Role of iPLA₂γ in basal and ER stress-induced changes in LC3 and pAMPK. WT and iPLA₂γ KO GECs were untreated (Untr), or incubated with or without chloroquine (CQ, 25 µM) and tunicamycin (Tm, 5 µg/ml) for 18 h. Lysates were immunoblotted with antibodies to LC3 (a) or AMPK and pAMPK (b). (a,c) Representative immunoblots. Uncropped immunoblots are presented in Supplementary Fig. 5. (b,d) Densitometric quantification. (b) LC3-II/actin *P < 0.0001 KO vs WT (CQ + Tm), P = 0.08 KO vs WT (CQ).

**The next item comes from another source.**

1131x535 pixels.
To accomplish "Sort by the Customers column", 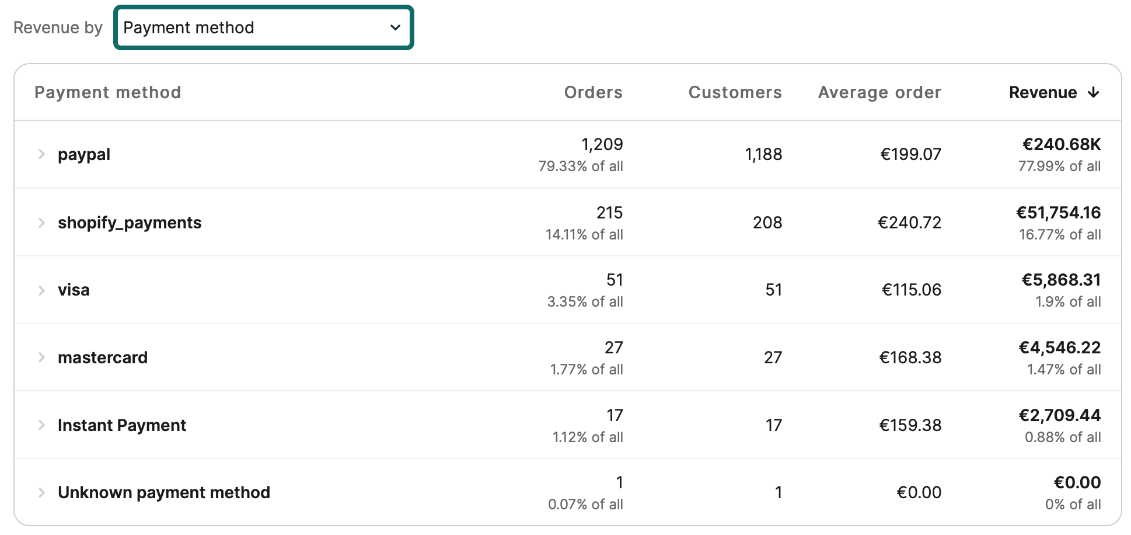I will pyautogui.click(x=735, y=92).
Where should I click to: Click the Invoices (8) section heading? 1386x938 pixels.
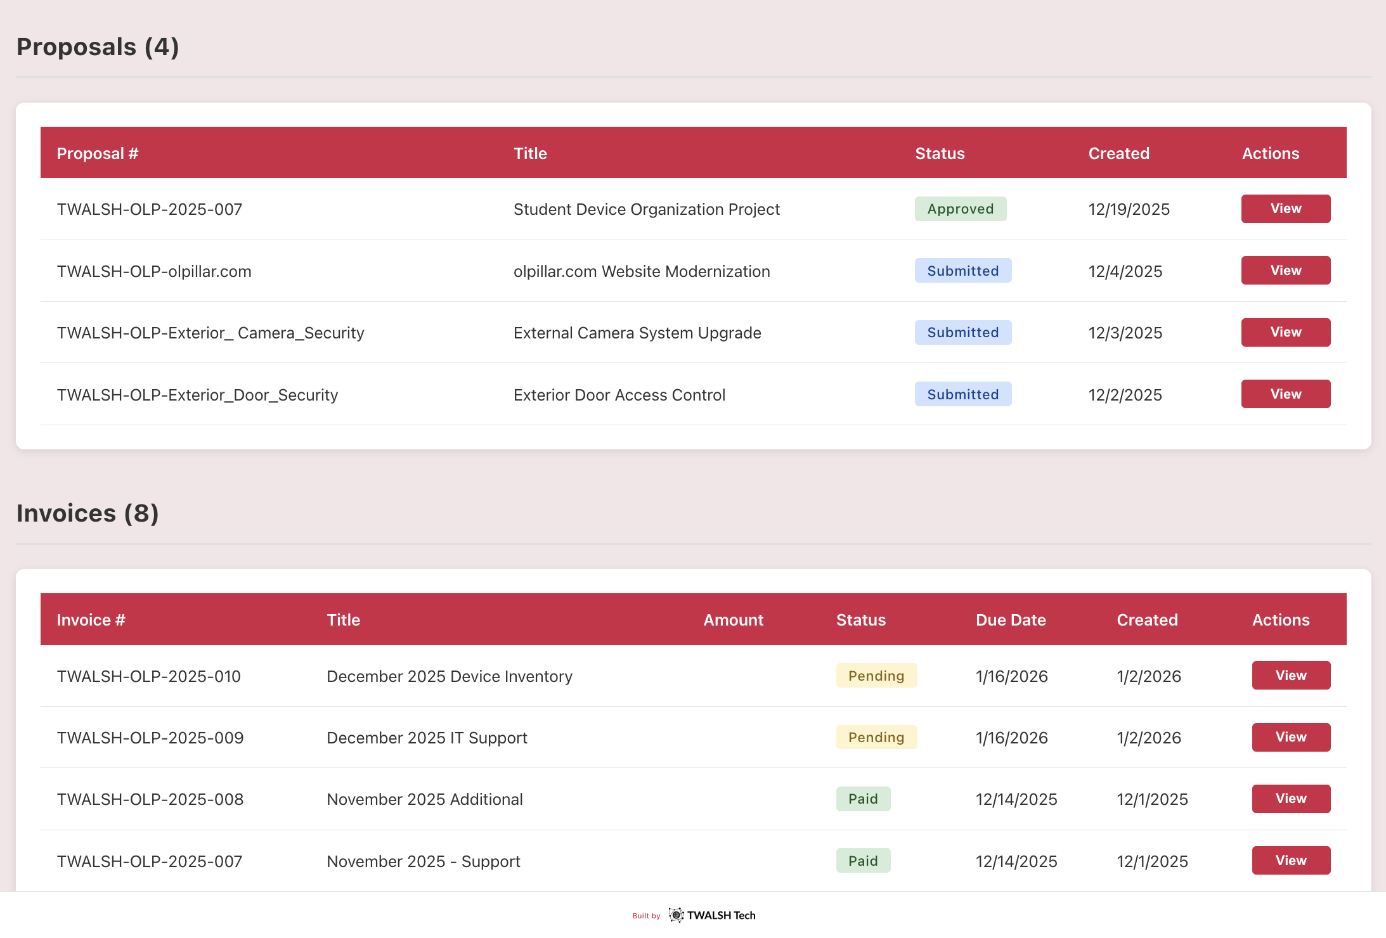tap(88, 513)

LC3-II/actin in KO/CQ was 146 ± 16% of WT/CQ (P < 0.01). 5 experiments performed in duplicate. (d) pAMPK/AMPK *P < 0.05 CQ + Tm vs Untr (WT), **P < 0.05 KO vs WT (Untr). 3 experiments performed in duplicate.

Figure 5

Role of iPLA₂γ in basal and ER stress-induced changes in LC3-II puncta. WT and iPLA₂γ KO GECs were transfected with RFP-LC3, and were incubated with or without chloroquine (CQ, 25 µM) and tunicamycin (Tm, 5 µg/ml) for 18 h. Representative photomicrographs and quantification of LC3-II puncta are presented. Bar = 25 µm. Puncta count: *P < 0.001 CQ + Tm vs CQ (WT), **P < 0.05 KO vs WT (CQ). Puncta area: *P < 0.001 CQ + Tm vs CQ (WT). 18–28 cells per group in 2 experiments.

Figure 6

Effect of CCCP on pAMPK and LC3. WT and iPLA₂γ KO GECs were untreated (Untr), or incubated with CCCP (10 µM) for 18 h. Lysates were immunoblotted with antibodies to AMPK and pAMPK (a) or LC3 (b). (a,c) Representative immunoblots. Uncropped immunoblots are presented in Supplementary Fig. 5. (b,d) Densitometric quantification. (b) pAMPK/AMPK *P < 0.05 CCCP vs Untr (WT), **P < 0.05 CCCP vs Untr (KO). 3 experiments performed in duplicate. (d) LC3-II/actin *P = 0.001 CCCP vs Untr (WT), **P < 0.0001 CCCP vs Untr (KO). 3 experiments performed in duplicate.

Figure 7

Effect of iPLA₂γ on delivery of mitochondria to autophagosomes. WT and iPLA₂γ KO GECs were co-transfected with RFP-LC3 and mito-YFP cDNAs. Cells were then incubated with or without chloroquine (CQ) for 6 h. Representative photomicrographs and the Pearson correlation coefficient (PCC) for the colocalization of RFP-LC3 and mito-YFP are presented. Bar = 25 µm. *P < 0.01 KO vs WT, **P < 0.05 KO + CQ vs WT + CQ. 23–29 cells per group in 4 experiments.

Figure 8

Effect of iPLA₂γ on delivery of mitochondria to lysosomes. WT and iPLA₂γ KO GECs were co-transfected with RFP-LAMP1 and mito-YFP cDNAs. Cells were then incubated with or without chloroquine (CQ) for 6 h. Representative photomicrographs and the Pearson correlation coefficient (PCC) for the colocalization of RFP-LAMP1 and mito-YFP are presented. Bar = 25 µm. *P < 0.05 KO + CQ vs WT + CQ. 7–8 cells per group in 2 experiments.

Figure 9

Induction of mitophagy by adriamycin and CCCP. WT GECs were co-transfected with RFP-LC3 and mito-YFP (a) or RFP-LAMP1 and mito-YFP cDNAs. (b) Cells were then untreated (Untr), or incubated with CCCP (10 µM) or adriamycin (Adria; 1 µM) in the presence of chloroquine (CQ) for 24 h. Representative photomicrographs and the Pearson correlation coefficient (PCC) for colocalization are presented. Bars = 25 µm. (a) *P < 0.05 Adriamycin vs Untreated, **P < 0.01 CCCP vs Untreated. 13–18 cells per group in 3 experiments. (b) *P < 0.01 Adriamycin vs Untreated, **P < 0.001 CCCP vs Untreated. 7–8 cells per group in 2 experiments.